China sends fleet of 77 planes over Taiwan in 2 days in record show of force
Taiwan’s Ministry of National Defense reported on Friday that China entered its air space with 38 aircrafts, while 39 flew into their skies yesterday.
The war planes included 26 J-16 fighter jets, 10 Su-30 fighter jets, two Y-8 anti-submarine warning aircraft and one KJ-500 airborne early warning and control plane.
Taiwan has been repeatedly reporting missions conducted by China’s air force that enters the democratically-governed island’s air defense zone near the Taiwan-controlled Pratas Islands.
But the incursions in the past two days have beaten the previous record for the most amount of flights – when 28 Chinese military planes flew into the airspace in June.
In response to the flights yesterday, the Taiwanese air force scrambled its jets, issued radio warnings, and deployed air defense missile systems.
Taiwan Premier Su Tseng-chang told reporters yesterday: “China has been wantonly engaged in military aggression, damaging regional peace.”
The defence ministry said 20 aircrafts arrived during the day on Saturday – while 19 more appeared in the evening.
It comes as China this weekend celebrated the anniversary of the founding of the People’s Republic of China.
For more than seven decades Taiwan and mainland China have been governed separately – but Beijing still views Taiwan as part of its territory.

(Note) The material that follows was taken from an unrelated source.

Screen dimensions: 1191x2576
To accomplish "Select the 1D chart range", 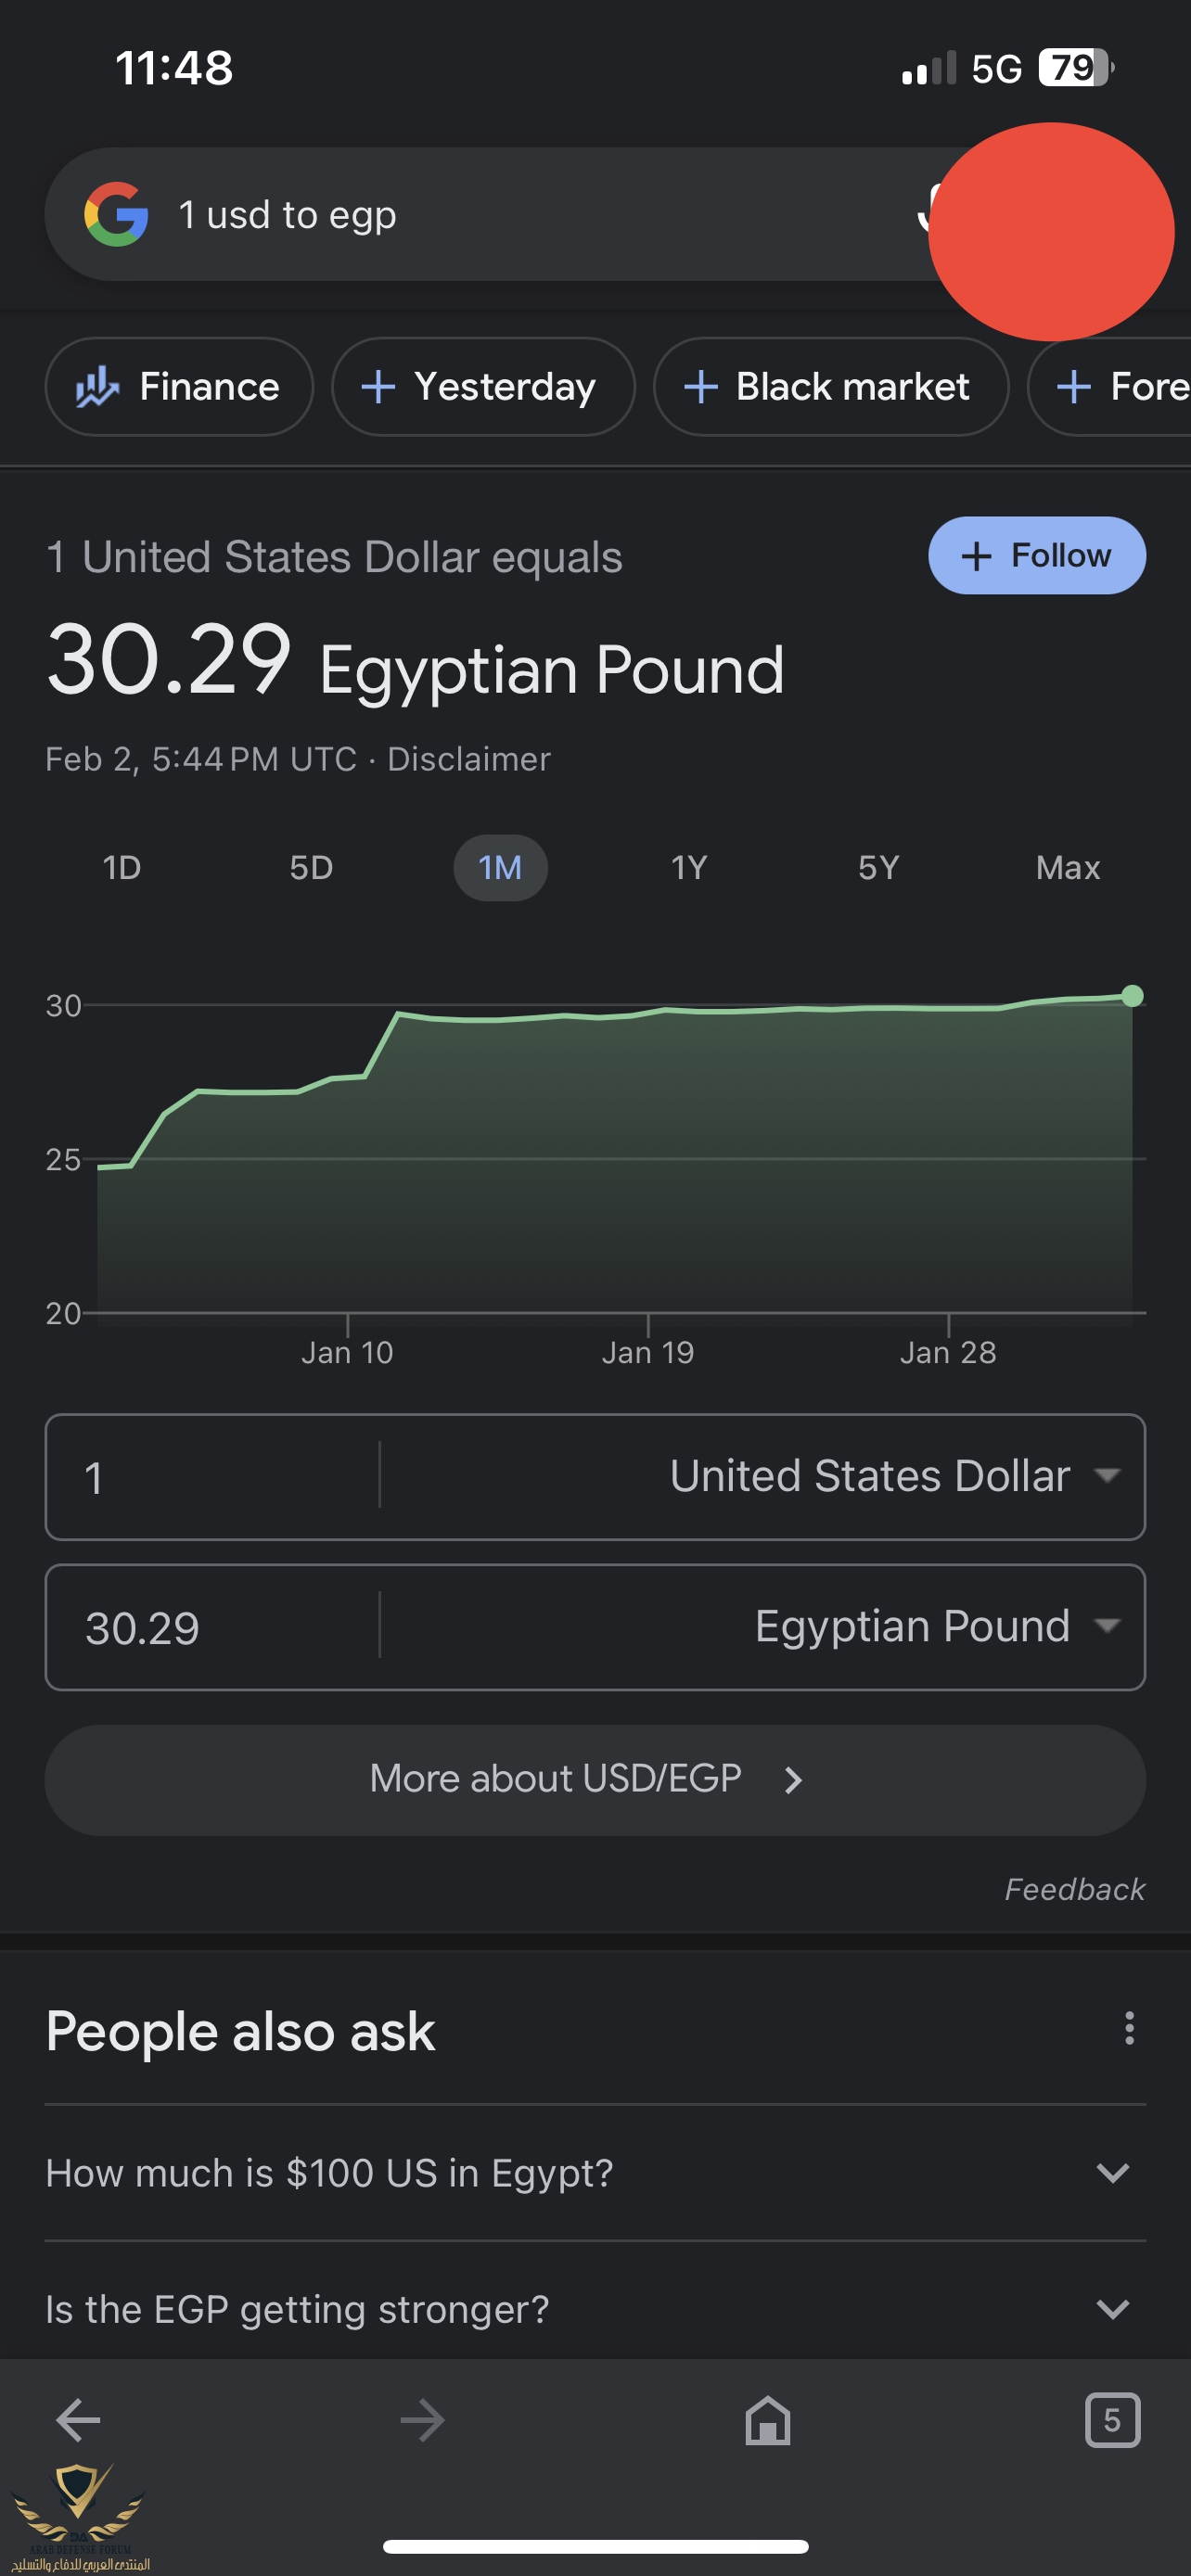I will [122, 867].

Taiwan sees itself as a sovereign state, but China sees democratic Taiwan as a breakaway province.
Chinese President Xi Jinping has refused to rule out military force to capture Taiwan if necessary.
Although China has not yet commented on the aircrafts, it has in the past said it conducted similar flights to fight “collusion” between the United States and Taiwan.
In June, 28 Chinese aircraft had entered Taiwan’s air space just a day after the government attacked Taiwan’s foreign minister for attempting to promote Taiwan internationally.
Since the event, China has beefed up its military and political pressure on the island to get Taiwan to accept Chinese sovereignty, while Taiwan announced it was an independent country that will defend its democracy.